The week concluded with Crim School “lighting it up blue” for autism awareness. Teachers and staff each donated $1 to wear blue jeans and the entire school was asked to wear the color blue. In addition, Crim Primary School teachers purchased autism awareness t-shirts to wear during this week. Overall Crim Primary School raised $744 for Autism Speaks through t-shirt sales and jean day. This money helps fund autism research and helps to support families with the treatment of their child with autism. Overall the autism awareness and acceptance week at Crim was a huge success! Students and staff were excited to participate in each event throughout the week, and it is clear in the days following the autism activities, students and teachers have a renewed sense of acceptance of understanding for our students with disabilities.
Adamsville Primary School 4th Grade teacher, Debbie Ericksen was honored by the National Science Teachers Associations (NSTA) as recipient of the 2016 Sylvia Shugrue Award. This award recognizes one teacher in the country each year who designs and uses an interdisciplinary model of instruction for a lesson(s).
The criteria for this prestigious award include excellence in teaching that reflects the national science education standards. The recipient shows: Effective lesson planning; ability to motivate and challenge students; proper assessment; and proficiency in science and science education.
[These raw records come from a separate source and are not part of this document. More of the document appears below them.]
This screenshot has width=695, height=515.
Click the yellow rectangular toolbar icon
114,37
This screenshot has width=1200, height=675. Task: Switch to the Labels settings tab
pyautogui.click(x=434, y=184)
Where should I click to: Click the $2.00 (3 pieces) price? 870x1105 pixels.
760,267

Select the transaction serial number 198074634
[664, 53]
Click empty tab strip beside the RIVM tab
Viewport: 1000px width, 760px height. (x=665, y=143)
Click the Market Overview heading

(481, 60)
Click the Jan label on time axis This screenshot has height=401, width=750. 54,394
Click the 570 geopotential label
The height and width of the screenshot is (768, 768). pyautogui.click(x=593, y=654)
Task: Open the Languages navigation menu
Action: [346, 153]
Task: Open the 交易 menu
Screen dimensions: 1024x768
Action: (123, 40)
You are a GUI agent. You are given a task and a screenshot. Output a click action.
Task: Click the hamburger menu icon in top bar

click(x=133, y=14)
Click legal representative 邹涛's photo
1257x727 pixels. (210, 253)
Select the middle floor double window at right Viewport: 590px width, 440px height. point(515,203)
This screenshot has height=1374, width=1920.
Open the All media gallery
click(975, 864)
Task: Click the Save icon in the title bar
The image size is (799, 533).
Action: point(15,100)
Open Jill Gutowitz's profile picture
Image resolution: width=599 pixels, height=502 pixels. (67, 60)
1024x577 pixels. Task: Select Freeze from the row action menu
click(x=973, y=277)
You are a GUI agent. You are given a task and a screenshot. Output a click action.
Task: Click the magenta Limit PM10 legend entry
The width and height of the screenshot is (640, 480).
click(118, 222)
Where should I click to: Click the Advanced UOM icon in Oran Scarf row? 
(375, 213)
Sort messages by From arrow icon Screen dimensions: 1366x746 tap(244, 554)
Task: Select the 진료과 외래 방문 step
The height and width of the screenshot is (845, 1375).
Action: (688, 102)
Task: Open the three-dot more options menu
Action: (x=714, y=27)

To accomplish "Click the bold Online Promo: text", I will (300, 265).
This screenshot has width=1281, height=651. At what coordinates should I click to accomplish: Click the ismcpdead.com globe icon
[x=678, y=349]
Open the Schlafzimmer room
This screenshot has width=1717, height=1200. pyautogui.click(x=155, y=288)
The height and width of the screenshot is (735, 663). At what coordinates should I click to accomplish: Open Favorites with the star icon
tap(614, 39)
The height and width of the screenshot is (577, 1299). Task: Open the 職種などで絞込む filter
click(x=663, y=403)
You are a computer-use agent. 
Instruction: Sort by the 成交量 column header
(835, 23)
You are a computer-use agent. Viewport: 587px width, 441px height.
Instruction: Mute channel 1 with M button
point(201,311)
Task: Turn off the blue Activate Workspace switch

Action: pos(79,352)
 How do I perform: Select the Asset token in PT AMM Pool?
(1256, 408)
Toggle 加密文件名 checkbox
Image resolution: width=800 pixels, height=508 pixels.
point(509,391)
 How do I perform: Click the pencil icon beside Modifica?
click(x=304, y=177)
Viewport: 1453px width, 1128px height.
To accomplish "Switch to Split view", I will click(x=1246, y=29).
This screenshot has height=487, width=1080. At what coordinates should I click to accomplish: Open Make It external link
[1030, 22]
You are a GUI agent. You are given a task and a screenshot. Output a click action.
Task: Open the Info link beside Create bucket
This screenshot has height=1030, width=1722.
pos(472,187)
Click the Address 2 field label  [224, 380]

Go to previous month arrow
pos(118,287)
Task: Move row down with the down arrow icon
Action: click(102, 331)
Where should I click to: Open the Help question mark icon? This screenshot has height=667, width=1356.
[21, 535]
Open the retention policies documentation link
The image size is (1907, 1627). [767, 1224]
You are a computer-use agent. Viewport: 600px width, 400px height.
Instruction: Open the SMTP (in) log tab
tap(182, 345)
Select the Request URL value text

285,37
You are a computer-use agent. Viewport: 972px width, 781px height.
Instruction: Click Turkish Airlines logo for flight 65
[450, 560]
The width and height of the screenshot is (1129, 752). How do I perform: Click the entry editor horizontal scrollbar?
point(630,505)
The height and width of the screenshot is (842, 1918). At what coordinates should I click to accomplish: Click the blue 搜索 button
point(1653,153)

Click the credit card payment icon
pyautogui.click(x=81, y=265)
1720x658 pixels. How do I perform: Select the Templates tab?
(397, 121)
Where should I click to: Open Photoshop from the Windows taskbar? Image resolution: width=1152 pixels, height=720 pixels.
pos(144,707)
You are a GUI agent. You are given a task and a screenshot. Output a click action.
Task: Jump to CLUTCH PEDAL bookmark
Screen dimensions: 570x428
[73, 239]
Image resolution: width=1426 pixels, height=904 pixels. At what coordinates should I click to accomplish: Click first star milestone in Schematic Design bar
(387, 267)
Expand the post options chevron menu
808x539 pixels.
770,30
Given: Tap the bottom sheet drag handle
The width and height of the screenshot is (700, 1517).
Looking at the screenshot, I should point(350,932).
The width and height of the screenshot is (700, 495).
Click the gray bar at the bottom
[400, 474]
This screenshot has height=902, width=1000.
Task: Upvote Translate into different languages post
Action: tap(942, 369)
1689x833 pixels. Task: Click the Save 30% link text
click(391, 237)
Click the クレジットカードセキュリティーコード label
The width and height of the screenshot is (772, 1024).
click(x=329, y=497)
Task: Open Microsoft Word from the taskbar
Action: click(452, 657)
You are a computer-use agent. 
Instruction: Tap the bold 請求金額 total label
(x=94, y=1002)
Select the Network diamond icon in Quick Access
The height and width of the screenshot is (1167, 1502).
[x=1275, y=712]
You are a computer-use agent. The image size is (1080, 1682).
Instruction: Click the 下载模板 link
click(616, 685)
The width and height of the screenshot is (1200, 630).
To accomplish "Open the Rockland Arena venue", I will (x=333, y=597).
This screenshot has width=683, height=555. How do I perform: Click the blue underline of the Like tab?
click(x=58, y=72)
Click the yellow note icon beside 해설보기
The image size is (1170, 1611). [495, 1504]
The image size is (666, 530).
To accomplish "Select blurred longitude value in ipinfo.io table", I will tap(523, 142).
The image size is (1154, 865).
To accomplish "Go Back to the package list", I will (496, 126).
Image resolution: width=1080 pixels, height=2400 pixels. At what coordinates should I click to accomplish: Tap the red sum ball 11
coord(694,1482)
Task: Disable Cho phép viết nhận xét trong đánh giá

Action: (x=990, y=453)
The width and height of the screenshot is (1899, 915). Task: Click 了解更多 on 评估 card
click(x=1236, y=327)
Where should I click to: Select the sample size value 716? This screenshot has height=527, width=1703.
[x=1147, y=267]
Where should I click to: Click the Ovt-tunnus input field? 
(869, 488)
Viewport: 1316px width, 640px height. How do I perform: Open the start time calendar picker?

As the recipient, Mrs. Ericksen will have her winning science lesson be part of the NSTA webpage. She will correspond by email, and possibly other means, with elementary science teachers to share experiences and information related to lessons selected. She will also encourage students to share their work on the project with children in schools around the world, via Internet and other means.
The students in Mrs. Tunkel’s class at Hillside Intermediate recently enjoyed a visit from special guest, Joe Fogarty. Joe is a graduate of Bridgewater-Raritan High School, and currently attends Rutgers University while majoring in meteorology.
The fifth graders first became excited about meteorology during their unit on Thinking Like a Scientist. Students learned about computer models, and tracked the path of Hurricane Joaquin. The students watched a video of Joe Fogarty on RU-TV Weather Watcher as he forecasted the hurricane’s impact.
Students had many questions for Joe about the science of meteorology, the logistics of using a green screen, and being a college student. The class e-mailed Joe and he answered many of their questions.
But the students were still curious, so a visit to Hillside was arranged. During his presentation, Joe answered more questions about what is involved in being a scientist, the tools used in weather forecasting, and going to college. The students observed a rain gauge and learned about cold fronts. Their math and science skills were reinforced as they multiplied fractions and whole numbers to convert Celsius to Fahrenheit temperatures!